— Музейные сокровища, красота! — воскликнула княжна. — Да неужели вы думаете, что кто-нибудь из аристократов, выросших с пеленок в этой красоте, чувствует или — еще больше — любит красоту? Да ничего подобного... Вот именно, как самые настоящие готтентоты. Один из моих братьев, извините, хранит свои подтяжки в великолепной севрской вазе. Скажите ему, что это оскорбительно для искусства. Наконец, совершенно естественно: итальянской природой восхищается кто угодно, только не сами итальянцы; подлинного Рубенса, висящего изо дня в день над кроватью какого-нибудь светлейшего князя, может любить архитектор, ремонтирующий дворец, но не сам князь. Я не скажу, чтобы я отрицала красоту своей обстановки, я ее понимаю, ценю, но — увы — гораздо чаще я ее просто не вижу.
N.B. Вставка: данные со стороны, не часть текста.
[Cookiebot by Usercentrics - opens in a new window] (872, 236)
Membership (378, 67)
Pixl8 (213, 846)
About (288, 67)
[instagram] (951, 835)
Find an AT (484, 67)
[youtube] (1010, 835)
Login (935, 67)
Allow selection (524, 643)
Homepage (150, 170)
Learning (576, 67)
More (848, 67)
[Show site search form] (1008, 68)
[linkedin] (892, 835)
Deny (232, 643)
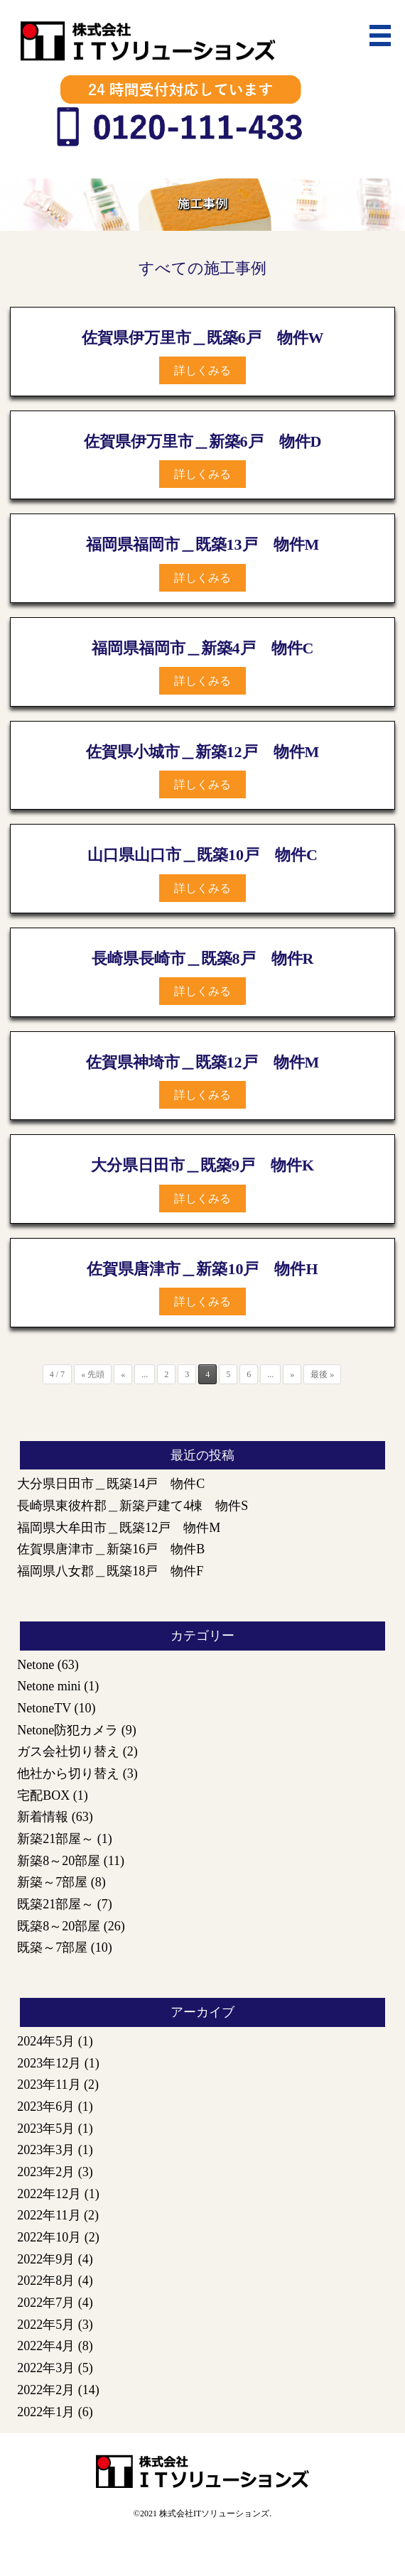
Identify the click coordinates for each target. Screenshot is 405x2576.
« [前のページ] (123, 1374)
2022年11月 (48, 2215)
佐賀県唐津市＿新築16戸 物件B (111, 1549)
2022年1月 (46, 2412)
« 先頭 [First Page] (92, 1374)
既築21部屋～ (55, 1904)
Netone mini (48, 1686)
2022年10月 (49, 2237)
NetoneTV (44, 1708)
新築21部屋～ (55, 1839)
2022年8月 (46, 2280)
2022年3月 (46, 2368)
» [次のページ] (292, 1374)
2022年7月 (46, 2302)
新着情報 (42, 1817)
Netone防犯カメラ (67, 1730)
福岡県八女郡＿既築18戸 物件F (110, 1571)
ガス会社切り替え (68, 1751)
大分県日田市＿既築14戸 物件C (111, 1484)
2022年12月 (49, 2194)
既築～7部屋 (52, 1947)
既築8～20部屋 (58, 1926)
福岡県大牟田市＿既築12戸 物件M (118, 1528)
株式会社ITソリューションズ (214, 2513)
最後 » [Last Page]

И конечно, я уже с детства не способна любить ее.
— Да неужели, княжна, — с грустью спросил Крюковский, — все это правда?
— Правда, правда... И заметьте, самые утонченные, образованные аристократы с большей любовью отдаются путешествиям, спорту, охоте, в лучшем случае коллекционированию каких-нибудь набалдашников, трубок, автографов, даже газетных опечаток, чем созерцанию окружающей их красоты.
— Все это мне раньше казалось теорией, — сказал Крюковский, — но ваш искренний тон свидетельствует, что это, кажется, правда.
— Да, это правда, — простодушно отозвался корнет Глыбович, — вот меня Рубенсы тоже совсем не интересуют.
— А что вас интересует, дорогой корнет? — лукаво спросила княжна.
— Меня интересует жизнь, — просто ответил тот.
— Господа, господа, — радостно воскликнула княжна, — как это у него хорошо вышло, вы слышали? «Меня интересует жизнь»! Вот и я думаю, раз уж вам так захотелось сделать из меня самой тему для нашей беседы, что ничего не может быть прекраснее жизни, подлинной жизни, ее естественного течения, движения, опыта, борьбы... Ничего, ничего этого нет в той среде, где я живу, или если есть, то это нечто призрачное, беспочвенное, ненужное. Один карьеризм. Люди, умеющие красиво одеваться, красиво есть, красиво говорить, совсем не умеют красиво жить... Ах, очень часто эти хорошие, добрые, глубоко культурные люди страшно несчастны.
— Но что же могло бы сделать их счастливыми? — спросил Крюковский. — И почему они ничего не делают для своего счастья?
— Тут нужно что-то, — сказала княжна серьезно, — нужен какой-то толчок, может быть, попросту мода, чтобы все эти несчастные заключенные выбежали из своих раззолоченных клеток прямо на улицу, прямо в толпу и слились с тем народом, который они видят только из своих зеркальных окон и который питает их...
— Но практически, практически! — вставил словечко Юрди, уже суетившийся нетерпеливо на своем месте и совершенно не разделявший взглядов княжны.
— Практически чрезвычайно просто: сделаться учителями, врачами, шоферами, метрдотелями, лакеями — чем кто может, — чуть-чуть сердито отрезала она.
И опять поднялся спор, и опять, как и вчера, стройная девушка в черном платье, жестикулирующая, поворачивающая личико то к одному собеседнику, то к другому, стала походить больше на курсистку, чем на светлейшую княжну. В пылу спора она хватала за руки своих оппонентов, била их иногда больно по коленям, по плечам, и у всех троих было к ней хорошее, теплое чувство. Потом, ни к чему не придя, усталые, они сидели на скамейке, уже совсем ярко освещенной луной, и говорил один беллетрист Крюковский, и всеми молчаливо одобрялось — даже самой княжной, — что говорит он именно о княжне.
Говорил беллетрист высокопарным слогом и немного звенящим модулирующим голосом, и это было похоже на декламацию о какой-то сказочной принцессе, а декламация красиво сочеталась и с лунным светом, и с сонной тишиною парка, и с величественными рельефами дальнего старинного дворца.